__What to work on__
Copy out each of the items below, keeping every line the same as in the original.

>> BEGIN Given entries

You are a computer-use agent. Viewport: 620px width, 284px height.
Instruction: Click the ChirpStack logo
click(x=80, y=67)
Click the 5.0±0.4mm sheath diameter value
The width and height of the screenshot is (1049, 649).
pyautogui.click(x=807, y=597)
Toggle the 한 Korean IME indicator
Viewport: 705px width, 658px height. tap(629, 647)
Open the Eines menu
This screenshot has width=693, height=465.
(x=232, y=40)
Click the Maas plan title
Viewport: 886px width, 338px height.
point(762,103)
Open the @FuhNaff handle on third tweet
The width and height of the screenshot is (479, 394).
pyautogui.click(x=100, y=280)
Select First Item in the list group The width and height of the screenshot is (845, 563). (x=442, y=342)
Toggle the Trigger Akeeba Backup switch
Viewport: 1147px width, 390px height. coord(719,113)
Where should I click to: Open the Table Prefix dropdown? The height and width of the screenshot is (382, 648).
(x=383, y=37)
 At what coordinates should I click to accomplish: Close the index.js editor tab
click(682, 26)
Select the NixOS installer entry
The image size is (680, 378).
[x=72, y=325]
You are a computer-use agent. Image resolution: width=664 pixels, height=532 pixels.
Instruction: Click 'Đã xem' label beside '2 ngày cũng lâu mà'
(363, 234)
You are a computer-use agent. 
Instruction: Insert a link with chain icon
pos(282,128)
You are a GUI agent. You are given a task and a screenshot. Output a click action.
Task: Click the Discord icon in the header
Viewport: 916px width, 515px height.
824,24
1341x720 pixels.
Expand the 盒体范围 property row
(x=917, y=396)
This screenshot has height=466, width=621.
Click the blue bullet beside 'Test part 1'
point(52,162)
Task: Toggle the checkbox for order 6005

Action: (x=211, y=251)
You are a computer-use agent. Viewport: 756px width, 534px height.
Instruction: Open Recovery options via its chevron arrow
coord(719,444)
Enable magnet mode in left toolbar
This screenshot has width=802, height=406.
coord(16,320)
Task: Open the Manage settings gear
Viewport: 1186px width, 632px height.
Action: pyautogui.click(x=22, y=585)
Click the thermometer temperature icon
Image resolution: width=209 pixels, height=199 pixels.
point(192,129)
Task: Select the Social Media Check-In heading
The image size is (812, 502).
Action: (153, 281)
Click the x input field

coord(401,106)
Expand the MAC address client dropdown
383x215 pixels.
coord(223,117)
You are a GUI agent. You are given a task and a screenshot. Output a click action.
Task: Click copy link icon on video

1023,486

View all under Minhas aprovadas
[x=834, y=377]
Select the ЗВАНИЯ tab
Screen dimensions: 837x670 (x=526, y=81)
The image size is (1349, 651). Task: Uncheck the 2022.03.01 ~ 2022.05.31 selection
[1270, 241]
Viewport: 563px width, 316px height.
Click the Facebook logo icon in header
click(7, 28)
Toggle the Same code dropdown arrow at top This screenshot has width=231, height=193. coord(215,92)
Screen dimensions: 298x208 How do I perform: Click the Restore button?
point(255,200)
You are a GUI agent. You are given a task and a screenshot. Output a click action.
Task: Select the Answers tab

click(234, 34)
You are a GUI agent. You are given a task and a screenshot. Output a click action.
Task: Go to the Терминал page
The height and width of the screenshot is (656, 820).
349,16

>> END Given entries

__Written response__
You are a computer-use agent. Viewport: 620px width, 284px height.
Instruction: Click the ChirpStack logo
click(x=80, y=67)
Click the 5.0±0.4mm sheath diameter value
The width and height of the screenshot is (1049, 649).
pyautogui.click(x=807, y=597)
Toggle the 한 Korean IME indicator
Viewport: 705px width, 658px height. tap(629, 647)
Open the Eines menu
This screenshot has width=693, height=465.
(x=232, y=40)
Click the Maas plan title
Viewport: 886px width, 338px height.
point(762,103)
Open the @FuhNaff handle on third tweet
The width and height of the screenshot is (479, 394).
pyautogui.click(x=100, y=280)
Select First Item in the list group The width and height of the screenshot is (845, 563). (x=442, y=342)
Toggle the Trigger Akeeba Backup switch
Viewport: 1147px width, 390px height. coord(719,113)
Where should I click to: Open the Table Prefix dropdown? The height and width of the screenshot is (382, 648).
(x=383, y=37)
 At what coordinates should I click to accomplish: Close the index.js editor tab
click(682, 26)
Select the NixOS installer entry
The image size is (680, 378).
[x=72, y=325]
You are a computer-use agent. Image resolution: width=664 pixels, height=532 pixels.
Instruction: Click 'Đã xem' label beside '2 ngày cũng lâu mà'
(363, 234)
You are a computer-use agent. 
Instruction: Insert a link with chain icon
pos(282,128)
You are a GUI agent. You are given a task and a screenshot. Output a click action.
Task: Click the Discord icon in the header
Viewport: 916px width, 515px height.
824,24
1341x720 pixels.
Expand the 盒体范围 property row
(x=917, y=396)
This screenshot has height=466, width=621.
Click the blue bullet beside 'Test part 1'
point(52,162)
Task: Toggle the checkbox for order 6005

Action: (x=211, y=251)
You are a computer-use agent. Viewport: 756px width, 534px height.
Instruction: Open Recovery options via its chevron arrow
coord(719,444)
Enable magnet mode in left toolbar
This screenshot has width=802, height=406.
coord(16,320)
Task: Open the Manage settings gear
Viewport: 1186px width, 632px height.
Action: pyautogui.click(x=22, y=585)
Click the thermometer temperature icon
Image resolution: width=209 pixels, height=199 pixels.
point(192,129)
Task: Select the Social Media Check-In heading
The image size is (812, 502).
Action: (153, 281)
Click the x input field

coord(401,106)
Expand the MAC address client dropdown
383x215 pixels.
coord(223,117)
You are a GUI agent. You are given a task and a screenshot. Output a click action.
Task: Click copy link icon on video

1023,486

View all under Minhas aprovadas
[x=834, y=377]
Select the ЗВАНИЯ tab
Screen dimensions: 837x670 (x=526, y=81)
The image size is (1349, 651). Task: Uncheck the 2022.03.01 ~ 2022.05.31 selection
[1270, 241]
Viewport: 563px width, 316px height.
Click the Facebook logo icon in header
click(7, 28)
Toggle the Same code dropdown arrow at top This screenshot has width=231, height=193. coord(215,92)
Screen dimensions: 298x208 How do I perform: Click the Restore button?
point(255,200)
You are a GUI agent. You are given a task and a screenshot. Output a click action.
Task: Select the Answers tab

click(234, 34)
You are a GUI agent. You are given a task and a screenshot. Output a click action.
Task: Go to the Терминал page
The height and width of the screenshot is (656, 820).
349,16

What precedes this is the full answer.